- **THE RECORDS**
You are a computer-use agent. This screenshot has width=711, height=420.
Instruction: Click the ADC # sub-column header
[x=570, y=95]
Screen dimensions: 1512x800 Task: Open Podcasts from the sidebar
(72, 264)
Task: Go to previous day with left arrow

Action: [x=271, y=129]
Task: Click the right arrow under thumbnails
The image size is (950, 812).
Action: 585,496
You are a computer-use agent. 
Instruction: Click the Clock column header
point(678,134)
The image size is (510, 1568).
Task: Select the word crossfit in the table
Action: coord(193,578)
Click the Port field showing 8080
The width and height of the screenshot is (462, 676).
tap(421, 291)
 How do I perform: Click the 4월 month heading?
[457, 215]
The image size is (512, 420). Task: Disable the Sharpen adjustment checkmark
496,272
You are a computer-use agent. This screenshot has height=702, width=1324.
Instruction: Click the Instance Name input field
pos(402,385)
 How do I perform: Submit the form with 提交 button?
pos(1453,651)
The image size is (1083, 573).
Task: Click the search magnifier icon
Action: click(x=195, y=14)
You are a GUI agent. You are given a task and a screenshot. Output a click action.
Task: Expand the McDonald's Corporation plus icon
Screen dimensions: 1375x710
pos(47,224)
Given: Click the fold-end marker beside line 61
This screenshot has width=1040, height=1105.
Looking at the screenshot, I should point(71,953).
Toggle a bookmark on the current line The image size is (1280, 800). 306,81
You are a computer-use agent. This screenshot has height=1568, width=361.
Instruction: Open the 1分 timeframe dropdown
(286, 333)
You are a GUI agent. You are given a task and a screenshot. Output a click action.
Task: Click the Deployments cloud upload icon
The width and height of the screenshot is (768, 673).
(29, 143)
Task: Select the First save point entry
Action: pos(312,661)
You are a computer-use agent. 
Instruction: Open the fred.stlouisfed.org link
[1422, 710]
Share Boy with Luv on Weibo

- **AIM**
Lay out the lines from the one with "The image size is (512, 420)." to the one with "pos(402,385)", both included, as a Markdown table with the columns Row and Line, giving each line a row number and skipping blank lines.

- **WRITTEN ANSWER**
| Row | Line |
|---|---|
| 1 | The image size is (512, 420). Task: Disable the Sharpen adjustment checkmark |
| 2 | 496,272 |
| 3 | You are a computer-use agent. This screenshot has height=702, width=1324. |
| 4 | Instruction: Click the Instance Name input field |
| 5 | pos(402,385) |